MOBILITÄT

Mobilität ist Lebensqualität! Aber das Thema „Mobilität“ ist gerade in unserer Region so komplex, dass man darüber eine Doktorarbeit schreiben könnte. Ich verstehe darunter nicht nur den Ausbau von Straßen und Radwegen und Investitionen in Asphalt und Beton, sondern es geht mir um eine nachhaltige Mobilität, die dem Menschen mit seinen individuellen Bedürfnissen mehr Bewegungsfreiheit gibt.

Und natürlich ist viel beim Thema Radwege passiert, aber es ist längst noch nicht soweit, wie wir es brauchen. Noch immer fehlen die straßenbegleitenden Radwege an der L400 und L402 im Raum Schönefeld-Wildau-Zeuthen. Und ich finde es gut und wichtig, dass wir touristische Radwege für die Wochenendtour haben, aber noch wichtiger finde ich gut ausgebaute Schulradwege.
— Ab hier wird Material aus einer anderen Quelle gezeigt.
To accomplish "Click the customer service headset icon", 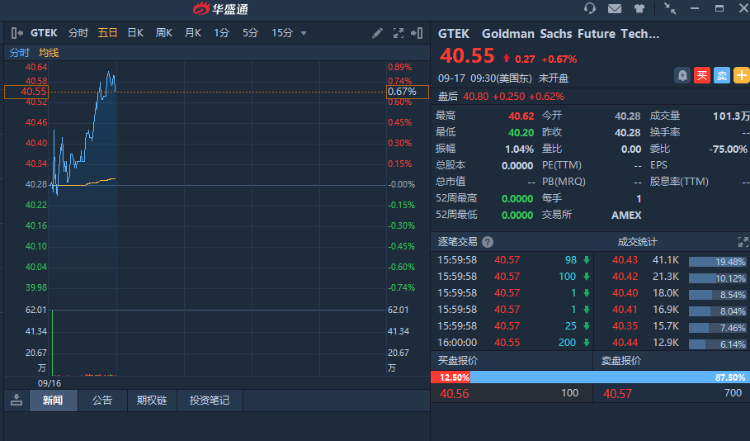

Anschluss an Berlin: Gerade für unsere S-Bahn-Gemeinden ist der Anschluss an Berlin von zentraler Bedeutung. Bei meinem Treffen mit Neuköllns Bezirksbürgermeister Martin Hikel und Schönefelds Bürgermeister Dr. Udo Haase waren wir uns schnell einig, dass es keine Alternative zur U7-Verlängerung nach Rudow gibt, um dem wachsenden Bedarf gerecht zu werden und die Weichen für die Zukunft zu stellen.

Neue Konzepte müssen her! Mit dem heutigen Linien-Angebot von Bussen und Bahnen erreichen wir nicht genug Menschen, die Busse und Bahnen nutzen wollen oder müssen. Und dass, obwohl wir mit dem letzten Nahverkehrsplan des Landkreises 480.000 zusätzliche Fahrplankilometer pro Jahr beschlossen haben, die auch unserer Region zu Gute kommen. Es liegt auf der Hand, dass neuartige Konzepte und innovative Mobilitätsformen in den öffentlichen Verkehr integriert werden müssen. Im Jahr 2020 erfolgt die Fortschreibung des Nahverkehrsplans und schon heute stehe ich im regelmäßigen Austausch mit dem Landrat und der RVS, um weitere Verbesserungen, wie zum Beispiel U-Busse, Bürgerbusse, Arztbuslinien und ähnlich individuelle Angebote zu erreichen.

Heute für morgen planen. Ich habe gerade für uns im Speckgürtel eine klare Vorstellung davon, wie die Mobilität in Zukunft aussehen muss; E-Mobilität gehört für mich natürlich dazu. Gegen verstopfte Straßen und volle Bahnen helfen nur eine Ausweitung des Linien-Angebots, eine dichtere Taktung von Bussen und S-Bahnen sowie der Lückenschluss zwischen den einzelnen Knotenpunkten.

Letztlich gehört auch eine gut ausgebaute digitale Infrastruktur dazu, um die „letzte Meile“ zum und vom Bahnhof oder in den Randzeiten ohne eigenen PKW zurückzulegen. Das Smartphone schafft die Voraussetzung, um hier auf Mitfahrgelegenheiten, Taxi, Car-Sharing oder auch Rufbusse zurückzugreifen.